Diagnostic value of baseline 18F-FDG PET/CT and peripheral blood inflammatory markers for aggressive lymphoma in non-Hodgkin's lymphoma

Nucl Med Commun. 2024 Oct 15. doi: 10.1097/MNM.0000000000001912. Online ahead of print.

Abstract

Purpose: This study aims to investigate the diagnostic value of baseline F18 fluorodeoxyglucose (FDG) PET/computed tomography (CT) parameters and peripheral blood inflammatory markers in aggressive lymphoma of non-Hodgkin lymphoma (NHL) and the correlation between peripheral blood inflammatory markers and maximum standardized uptake value (SUVmax).

Patients and methods: We conducted a retrospective analysis including 121 patients with NHL. Patients were divided into aggressive lymphoma group and indolent lymphoma group. Mann-Whitney U test, chi-square test and multivariate stepwise logistic regression were used to analyse. Subsequently, receiver operating characteristic (ROC) curve analysis was conducted to evaluate the diagnostic performance. Additionally, Spearman correlation analysis was utilized to explore the correlation between peripheral blood inflammatory markers and SUVmax.

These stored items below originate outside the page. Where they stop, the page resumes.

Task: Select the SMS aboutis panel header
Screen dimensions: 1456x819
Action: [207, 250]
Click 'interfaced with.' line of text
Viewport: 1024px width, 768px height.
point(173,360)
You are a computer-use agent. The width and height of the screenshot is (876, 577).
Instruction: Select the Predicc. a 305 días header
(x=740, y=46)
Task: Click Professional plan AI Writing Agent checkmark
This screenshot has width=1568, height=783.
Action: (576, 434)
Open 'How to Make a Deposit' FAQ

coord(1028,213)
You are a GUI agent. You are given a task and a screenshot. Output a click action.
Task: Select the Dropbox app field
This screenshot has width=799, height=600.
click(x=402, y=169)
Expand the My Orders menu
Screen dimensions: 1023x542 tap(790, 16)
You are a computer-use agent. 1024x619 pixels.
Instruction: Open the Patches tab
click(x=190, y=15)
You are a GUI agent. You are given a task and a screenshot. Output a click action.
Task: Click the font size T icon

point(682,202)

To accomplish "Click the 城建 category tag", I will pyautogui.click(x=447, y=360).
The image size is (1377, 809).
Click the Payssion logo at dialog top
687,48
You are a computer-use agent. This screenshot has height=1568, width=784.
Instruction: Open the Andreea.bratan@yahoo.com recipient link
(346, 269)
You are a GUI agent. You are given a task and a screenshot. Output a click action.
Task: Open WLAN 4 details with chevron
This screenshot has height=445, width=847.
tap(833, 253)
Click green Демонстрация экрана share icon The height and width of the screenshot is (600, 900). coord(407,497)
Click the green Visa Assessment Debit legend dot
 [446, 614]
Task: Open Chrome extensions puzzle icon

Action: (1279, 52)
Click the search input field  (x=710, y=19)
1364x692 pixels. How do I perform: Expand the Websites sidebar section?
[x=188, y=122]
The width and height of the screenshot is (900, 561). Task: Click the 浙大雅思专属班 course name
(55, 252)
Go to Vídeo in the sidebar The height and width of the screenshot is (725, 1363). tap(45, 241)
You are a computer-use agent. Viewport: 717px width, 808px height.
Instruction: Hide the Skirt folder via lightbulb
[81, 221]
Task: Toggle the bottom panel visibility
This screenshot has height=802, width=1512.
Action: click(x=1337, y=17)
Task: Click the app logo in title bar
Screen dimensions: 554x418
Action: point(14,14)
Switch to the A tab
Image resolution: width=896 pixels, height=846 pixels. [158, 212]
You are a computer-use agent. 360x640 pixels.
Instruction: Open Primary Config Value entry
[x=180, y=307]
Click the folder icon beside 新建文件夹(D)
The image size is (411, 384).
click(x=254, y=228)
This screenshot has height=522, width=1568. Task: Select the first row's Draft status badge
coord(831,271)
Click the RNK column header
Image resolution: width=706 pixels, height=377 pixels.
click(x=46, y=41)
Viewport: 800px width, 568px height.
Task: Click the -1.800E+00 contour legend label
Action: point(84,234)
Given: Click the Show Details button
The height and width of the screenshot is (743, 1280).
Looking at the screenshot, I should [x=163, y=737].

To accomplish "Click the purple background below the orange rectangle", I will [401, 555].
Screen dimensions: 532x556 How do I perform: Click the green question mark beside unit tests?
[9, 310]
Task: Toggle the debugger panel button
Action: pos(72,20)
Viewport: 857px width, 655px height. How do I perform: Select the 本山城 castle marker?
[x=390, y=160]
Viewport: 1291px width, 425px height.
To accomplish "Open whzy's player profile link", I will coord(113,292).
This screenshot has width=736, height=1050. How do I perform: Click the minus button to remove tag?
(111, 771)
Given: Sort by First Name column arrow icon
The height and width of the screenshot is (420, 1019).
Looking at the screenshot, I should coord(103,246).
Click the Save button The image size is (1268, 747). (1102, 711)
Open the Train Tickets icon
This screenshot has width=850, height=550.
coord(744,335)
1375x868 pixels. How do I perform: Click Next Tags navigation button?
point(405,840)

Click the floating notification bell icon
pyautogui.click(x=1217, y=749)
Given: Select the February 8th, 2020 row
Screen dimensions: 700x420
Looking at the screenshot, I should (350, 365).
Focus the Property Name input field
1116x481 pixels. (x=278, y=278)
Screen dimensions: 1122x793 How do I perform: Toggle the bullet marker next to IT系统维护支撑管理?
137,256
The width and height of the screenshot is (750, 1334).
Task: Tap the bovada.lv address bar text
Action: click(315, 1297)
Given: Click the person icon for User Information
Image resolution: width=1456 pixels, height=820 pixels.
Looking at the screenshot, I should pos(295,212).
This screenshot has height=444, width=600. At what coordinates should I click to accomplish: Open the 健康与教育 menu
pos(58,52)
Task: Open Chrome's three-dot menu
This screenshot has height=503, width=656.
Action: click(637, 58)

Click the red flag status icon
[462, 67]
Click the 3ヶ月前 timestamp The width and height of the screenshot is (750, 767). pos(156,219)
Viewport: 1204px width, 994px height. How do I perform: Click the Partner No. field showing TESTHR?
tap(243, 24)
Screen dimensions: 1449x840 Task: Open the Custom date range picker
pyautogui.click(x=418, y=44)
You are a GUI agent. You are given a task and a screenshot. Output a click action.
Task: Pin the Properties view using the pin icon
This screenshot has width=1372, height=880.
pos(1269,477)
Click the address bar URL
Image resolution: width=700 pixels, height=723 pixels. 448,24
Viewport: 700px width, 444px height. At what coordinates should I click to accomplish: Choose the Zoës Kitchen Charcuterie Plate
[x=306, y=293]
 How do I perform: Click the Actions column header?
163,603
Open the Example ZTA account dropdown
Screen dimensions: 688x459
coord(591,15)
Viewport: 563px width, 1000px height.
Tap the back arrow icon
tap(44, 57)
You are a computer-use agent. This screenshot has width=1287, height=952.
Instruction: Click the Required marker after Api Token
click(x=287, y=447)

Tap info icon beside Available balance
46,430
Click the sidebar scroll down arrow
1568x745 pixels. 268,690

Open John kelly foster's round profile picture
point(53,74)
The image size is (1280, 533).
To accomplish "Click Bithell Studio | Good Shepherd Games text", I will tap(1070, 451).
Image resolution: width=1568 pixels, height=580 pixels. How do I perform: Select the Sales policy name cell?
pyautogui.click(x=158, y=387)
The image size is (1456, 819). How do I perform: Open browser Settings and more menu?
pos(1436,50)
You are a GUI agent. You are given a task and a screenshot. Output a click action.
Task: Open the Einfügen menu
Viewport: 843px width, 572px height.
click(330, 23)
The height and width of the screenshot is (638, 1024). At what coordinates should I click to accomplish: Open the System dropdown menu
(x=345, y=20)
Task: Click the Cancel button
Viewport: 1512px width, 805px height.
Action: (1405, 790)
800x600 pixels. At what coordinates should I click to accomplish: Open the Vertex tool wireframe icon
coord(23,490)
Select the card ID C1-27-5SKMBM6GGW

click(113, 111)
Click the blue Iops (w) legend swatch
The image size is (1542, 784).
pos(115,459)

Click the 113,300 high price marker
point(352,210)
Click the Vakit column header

Results: Leptin mass criterion uptake value (SUL)max, SUVmax, SUVavg, SUVpeak, focal SUVmax/liver SUVmax, focal SUVmax/ mediastinal SUVmax, SULavg, SULpeak, systemic immune-inflammation, neutrophil ratio, total lesion glycolysis, neutrophils versus lymphocyte ratio, platelet-to-lymphocyte ratio, hemoglobin-to-white blood cell ratio, lactate dehydrogenase and lymphocyte ratio between two groups were statistically significant (P < 0.05). SUVmax was an independent influencing factor, and the area under the ROC curve was 0.862. There was a positive correlation between the platelet-to-lymphocyte ratio and SUVmax (r = 0.239; P = 0.008).

Conclusion: PET/CT parameters and peripheral blood inflammatory markers have certain value in the diagnosis of aggressive lymphoma in NHL, among which SUVmax is an independent influencing marker and is positively correlated with PLR.